Material |
----

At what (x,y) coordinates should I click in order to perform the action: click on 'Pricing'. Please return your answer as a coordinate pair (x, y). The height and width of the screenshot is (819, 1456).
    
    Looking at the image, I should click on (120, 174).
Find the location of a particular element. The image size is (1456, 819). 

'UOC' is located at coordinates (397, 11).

----

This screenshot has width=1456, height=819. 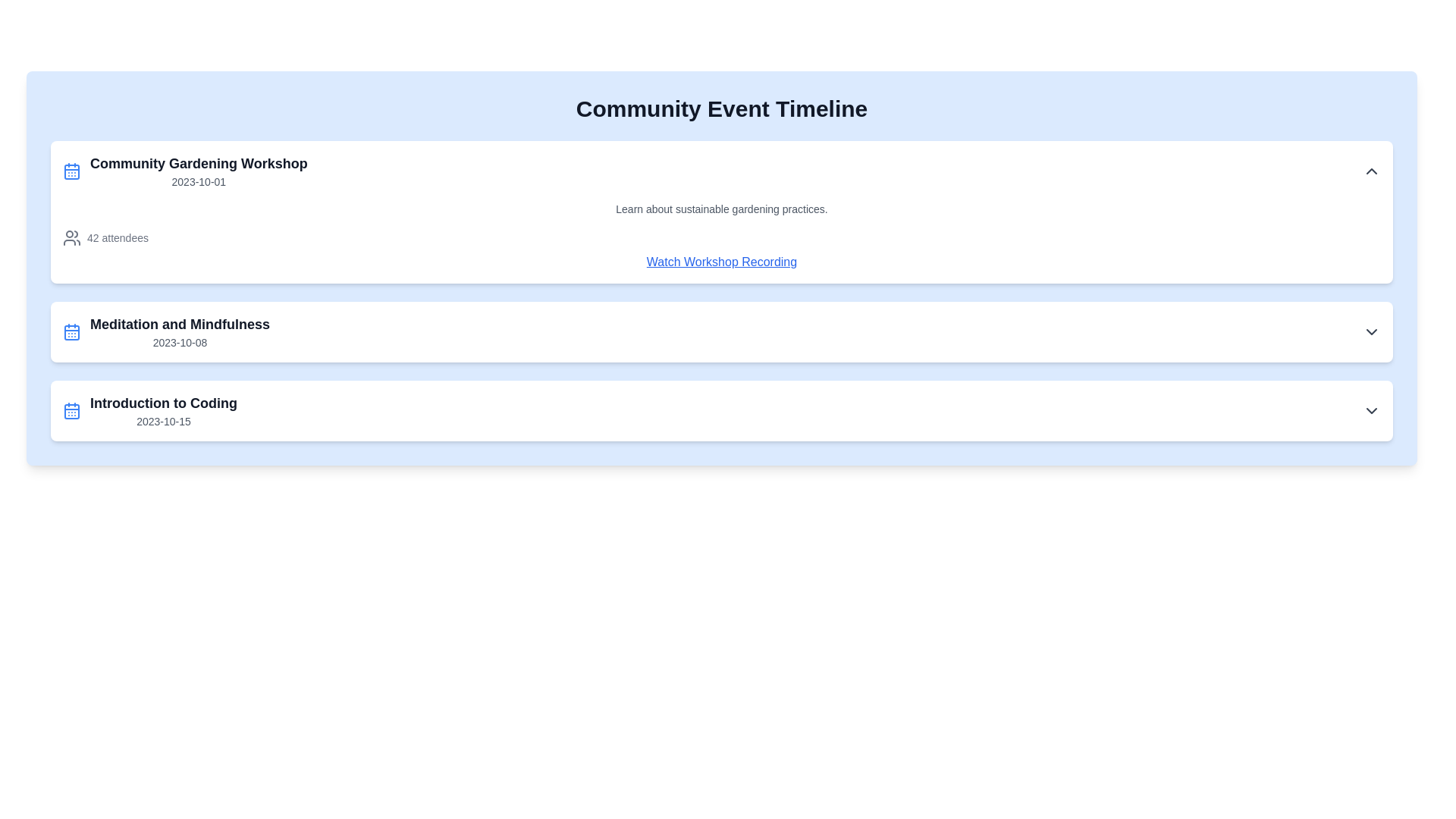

----

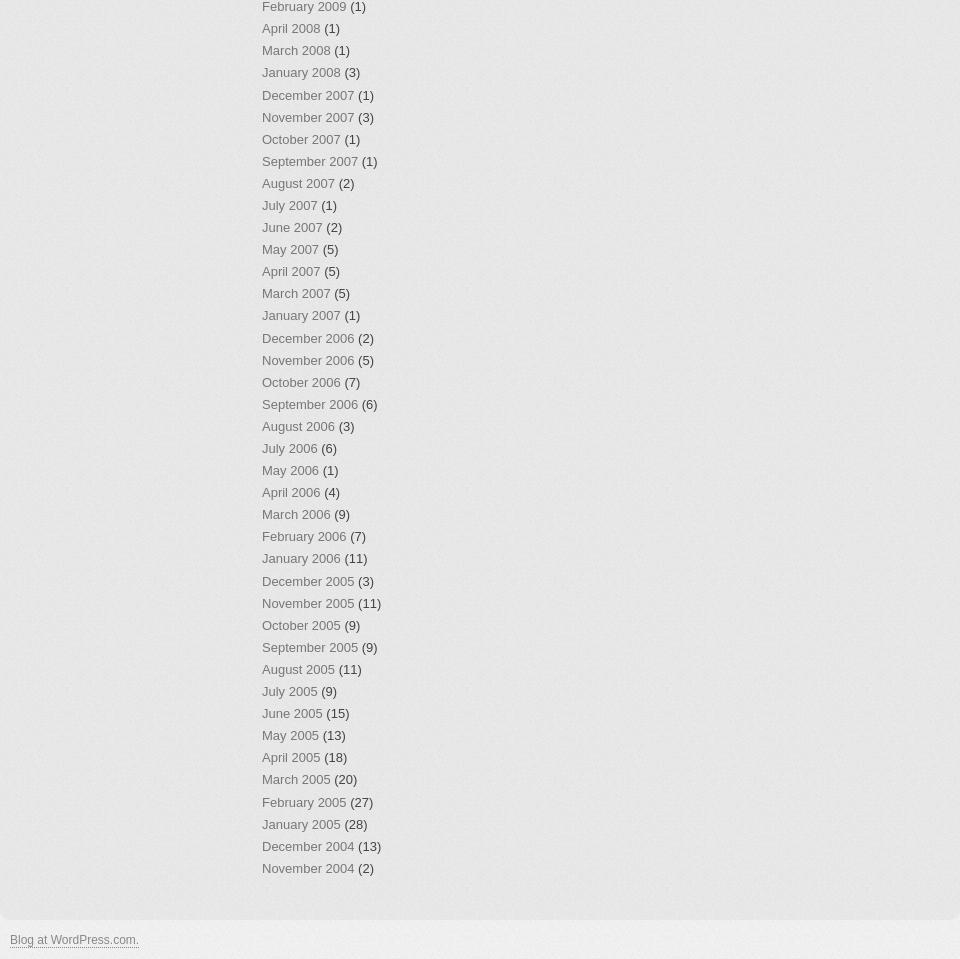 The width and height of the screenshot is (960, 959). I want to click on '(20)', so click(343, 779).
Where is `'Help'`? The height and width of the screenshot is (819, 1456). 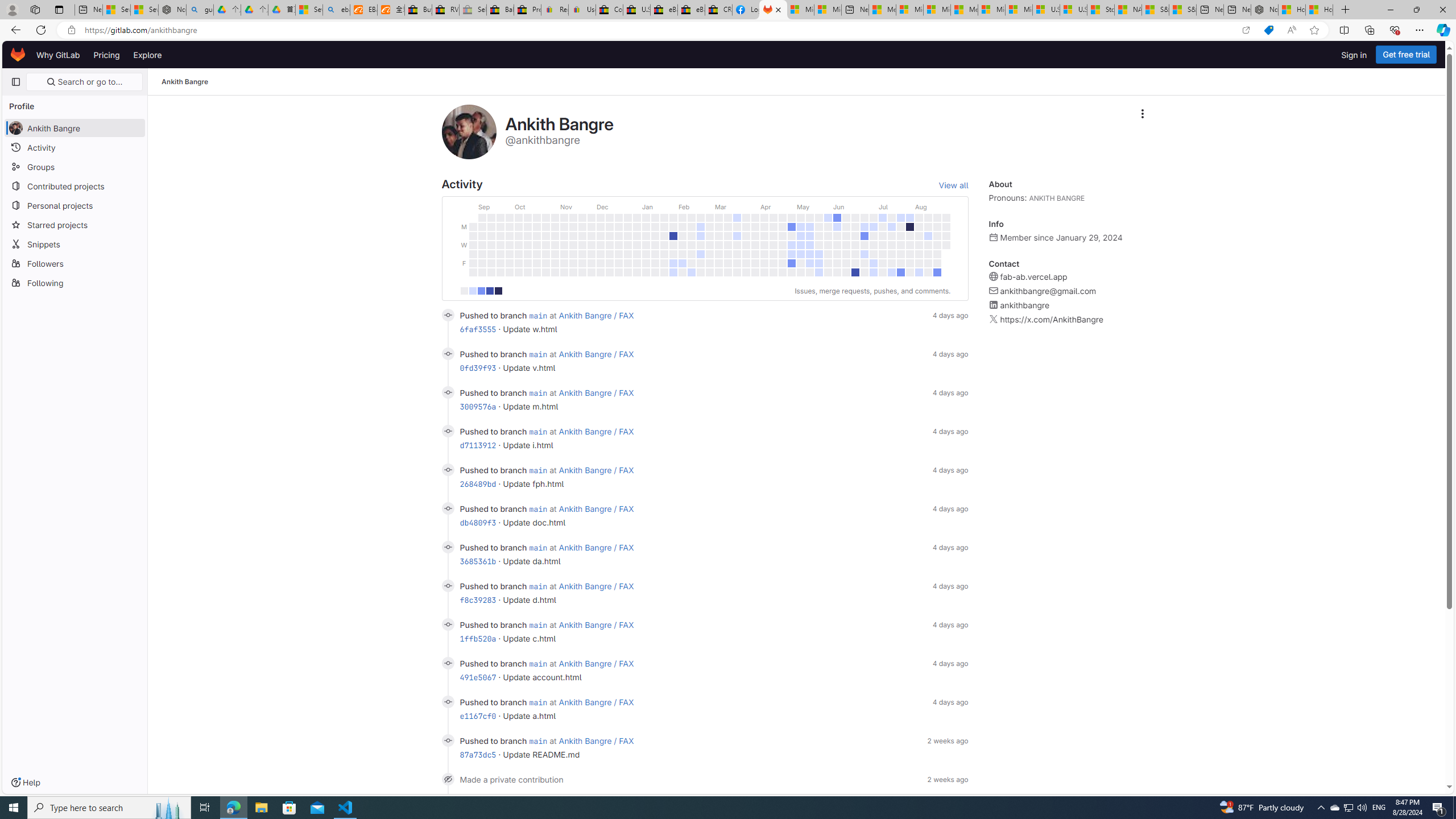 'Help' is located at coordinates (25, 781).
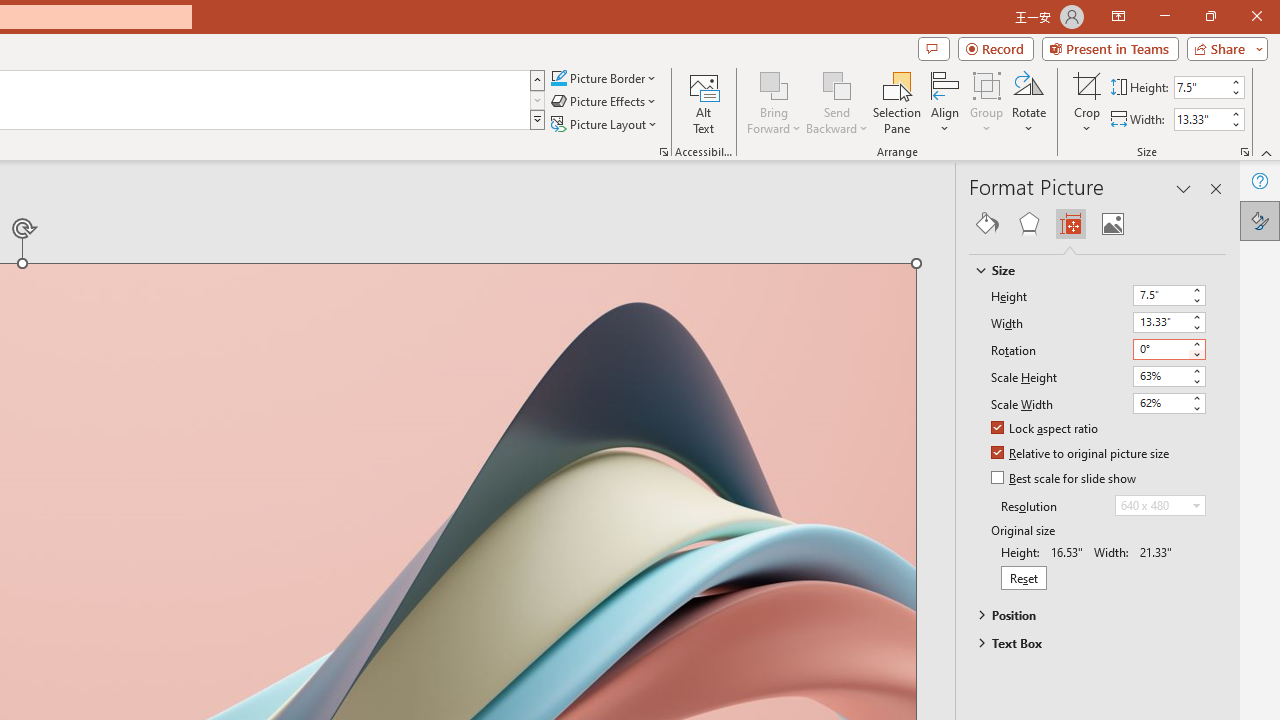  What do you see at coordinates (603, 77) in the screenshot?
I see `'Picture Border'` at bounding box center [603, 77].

----

What you need to do | Copy the material above verbatim, starting at the line that contains "Find the location" and ending after the line that contains "coordinates (397, 11).".

Finished exercise |
Find the location of a particular element. The image size is (1456, 819). 

'UOC' is located at coordinates (397, 11).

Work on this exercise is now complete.